In reviewing these considerations, Vice Chancellor Will said that “corporate speech on external policy matters brings both risks and opportunities.” The board, she said, is “empowered to weigh these competing considerations and decide whether it is in the corporation’s best interest to act (or not act).”
Crucially, Vice Chancellor Will also said that “it is not for this court to question rational judgments about how promoting non-stockholder interests – be it through making a charitable contribution, paying employees higher salaries and benefits, or more general norms like promoting a particular corporate culture – ultimately promote shareholder value.”
Indeed, she added, “a board may conclude in the exercise of its business judgment that addressing interests of corporate stakeholders – such as the workforce that drives a company’s profits — is ‘rationally related’ to building long-term value.” Vice Chancellor Will also found that there is “no indication that the directors suffered from disabling conflicts” or “evidence that the directors were grossly negligent or acted In bad faith.
Finally, Vice Chancellor Will concluded that Disney had already provide the plaintiff with “all necessary and essential documents.”

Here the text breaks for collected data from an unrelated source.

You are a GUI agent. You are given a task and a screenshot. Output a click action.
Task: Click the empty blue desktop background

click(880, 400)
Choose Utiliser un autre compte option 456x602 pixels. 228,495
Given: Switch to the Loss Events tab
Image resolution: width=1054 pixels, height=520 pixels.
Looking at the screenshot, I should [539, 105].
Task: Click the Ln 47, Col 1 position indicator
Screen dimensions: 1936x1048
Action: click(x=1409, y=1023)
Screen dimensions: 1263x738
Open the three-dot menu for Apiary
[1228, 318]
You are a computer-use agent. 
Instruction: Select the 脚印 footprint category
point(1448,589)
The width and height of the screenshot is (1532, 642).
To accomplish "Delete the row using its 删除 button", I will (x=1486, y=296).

Public pressure from institutional investors and others for companies to take positions on ESG-related issues and political pressure from certain politicians accusing companies of engaging in “woke” posturing have put corporate executives in a “damned if you do and damned if you don’t” position. The risks company officials face as result include the risk of litigation, as this corporate shareholder’s action proves. There are other examples of this type of litigation. For example, as discussed here, an activist investor plaintiff brought an action against the Starbucks board alleging that the board’s actions in causing the company to adopt a Diversity, Equity, and Inclusion (DEI) policy breached their fiduciary duties.
In this context, Vice Chancellor Will’s opinion provides a refreshing perspective. Her opinion clarifies that it is entirely appropriate for the board to consider non-stockholder interests if they are rationally related to building long-term value. Her emphasis that a board’s judgment, when based on due deliberation and not based on improper factors, should not be second-guessed by a court, is particularly helpful.
To be sure, it was crucial for the board here to be able to demonstrate that it duly considered the appropriate action before the company publicly opposed the bill; that it was motivated by appropriate considerations rationally related to long-term value; and that there was no evidence of self-interest or other improper motivations. In the politically polarized world in which all companies must now act, well-advised boards will take these considerations into account before taking action on issues that could be controversial.
The fact is that politically motivated special interest groups like the one involved here (and in the Starbucks case I mentioned above) clearly intend to use litigation against corporate boards to try to advance the groups’ agendas. Boards must recognize that their actions will be scrutinized and take appropriate precautionary steps to guard against the potential litigation.